[REQUIRED TASK]:
Continue the whipped ricotta and candied peach recipe below, picking up right after its last sentence.

[DOCUMENT TEXT]:
----------------------------------------
Total Time1 hour 30 minutes

Ingredients

For the whipped ricotta:

  • 100-125 g 1/4 lb ricotta cheese, well drained
  • 2-3 heaping Tbs powdered sugar or to taste
  • 2-3 Tbs mascarpone or Greek yogurt

For the candied peaches:

  • 250 ml/1 cup water
  • 200 g/1 cup sugar
  • 1 or 2 peaches peeled and cut into wedges

Toppings (optional):

  • Chopped almonds or walnuts
  • Pine nuts

Instructions

  • Make the whipped ricotta: Whisk the ricotta and sugar together in the bowl until soft and creamy. Add the mascarpone or Greek yogurt and whisk again briefly, just until smooth. Place the fridge for a good hour to set, or until you're ready to serve.
----------------------------------------
[SUPPLIED MATERIAL]:
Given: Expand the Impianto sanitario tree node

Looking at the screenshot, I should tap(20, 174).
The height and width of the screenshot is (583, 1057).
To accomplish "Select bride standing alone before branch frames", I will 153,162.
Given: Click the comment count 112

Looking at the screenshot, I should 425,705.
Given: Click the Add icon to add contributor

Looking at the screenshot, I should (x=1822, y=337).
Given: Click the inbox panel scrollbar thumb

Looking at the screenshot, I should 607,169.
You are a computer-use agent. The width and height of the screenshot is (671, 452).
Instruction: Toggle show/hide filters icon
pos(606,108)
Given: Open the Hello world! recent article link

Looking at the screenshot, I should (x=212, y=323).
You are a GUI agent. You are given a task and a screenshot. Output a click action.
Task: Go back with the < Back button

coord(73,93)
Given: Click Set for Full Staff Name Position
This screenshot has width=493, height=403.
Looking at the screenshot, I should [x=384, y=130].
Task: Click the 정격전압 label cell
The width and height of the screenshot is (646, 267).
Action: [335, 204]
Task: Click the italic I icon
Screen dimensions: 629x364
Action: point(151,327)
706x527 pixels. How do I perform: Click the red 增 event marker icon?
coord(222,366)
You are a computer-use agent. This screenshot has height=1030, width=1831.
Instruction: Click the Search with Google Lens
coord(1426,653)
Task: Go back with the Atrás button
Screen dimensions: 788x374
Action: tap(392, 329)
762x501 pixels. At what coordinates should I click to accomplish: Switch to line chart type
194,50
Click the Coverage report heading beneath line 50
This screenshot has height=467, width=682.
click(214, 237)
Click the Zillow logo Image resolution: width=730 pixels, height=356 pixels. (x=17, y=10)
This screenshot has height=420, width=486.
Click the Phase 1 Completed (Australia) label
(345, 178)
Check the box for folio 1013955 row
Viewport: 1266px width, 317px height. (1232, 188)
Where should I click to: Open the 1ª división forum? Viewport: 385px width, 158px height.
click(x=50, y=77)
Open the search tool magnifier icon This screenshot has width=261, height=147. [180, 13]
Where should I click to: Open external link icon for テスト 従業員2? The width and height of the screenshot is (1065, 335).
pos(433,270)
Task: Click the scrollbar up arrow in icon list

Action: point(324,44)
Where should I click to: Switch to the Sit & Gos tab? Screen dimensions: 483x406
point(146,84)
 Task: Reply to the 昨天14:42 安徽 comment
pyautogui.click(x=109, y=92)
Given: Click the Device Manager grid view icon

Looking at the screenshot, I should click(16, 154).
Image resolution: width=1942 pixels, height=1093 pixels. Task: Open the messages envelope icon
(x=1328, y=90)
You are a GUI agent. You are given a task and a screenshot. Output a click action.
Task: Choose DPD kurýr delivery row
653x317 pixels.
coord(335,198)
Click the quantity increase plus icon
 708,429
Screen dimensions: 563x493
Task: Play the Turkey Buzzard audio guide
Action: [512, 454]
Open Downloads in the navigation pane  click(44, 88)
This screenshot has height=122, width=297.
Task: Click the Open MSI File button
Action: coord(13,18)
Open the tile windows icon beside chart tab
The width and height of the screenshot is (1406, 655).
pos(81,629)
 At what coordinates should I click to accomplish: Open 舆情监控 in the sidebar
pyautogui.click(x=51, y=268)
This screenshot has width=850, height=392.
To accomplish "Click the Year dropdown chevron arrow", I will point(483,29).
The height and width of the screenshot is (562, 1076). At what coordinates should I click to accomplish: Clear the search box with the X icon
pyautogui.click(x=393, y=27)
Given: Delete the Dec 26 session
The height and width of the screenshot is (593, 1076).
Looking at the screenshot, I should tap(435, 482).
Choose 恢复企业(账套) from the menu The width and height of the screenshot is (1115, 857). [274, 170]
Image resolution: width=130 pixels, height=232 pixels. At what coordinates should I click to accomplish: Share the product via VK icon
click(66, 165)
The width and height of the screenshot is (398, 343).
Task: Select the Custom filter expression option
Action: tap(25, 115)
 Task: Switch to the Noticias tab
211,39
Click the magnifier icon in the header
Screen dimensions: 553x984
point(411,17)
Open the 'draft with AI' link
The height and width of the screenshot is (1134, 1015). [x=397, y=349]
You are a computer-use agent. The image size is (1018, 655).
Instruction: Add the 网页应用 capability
----------------------------------------
[EXERCISE RESULT]:
  • Make the candied peaches: Simmer the water and sugar together in a saucepan until the sugar has completely melted and the liquid has formed a syrup. Add the peach wedges and lower the heat to a minimum. Let the peaches steep for 5 minutes or so, then turn off the heat entirely. Let the peaches come to room temperature.
  • Assemble and serve: When you are ready to serve, place a few good dollops of the whipped ricotta in each serving bowl. Place some peach wedges on top, along with a spoonful of their syrup if you like. To serve, sprinkle with some chopped almonds or walnuts, or some pine nuts.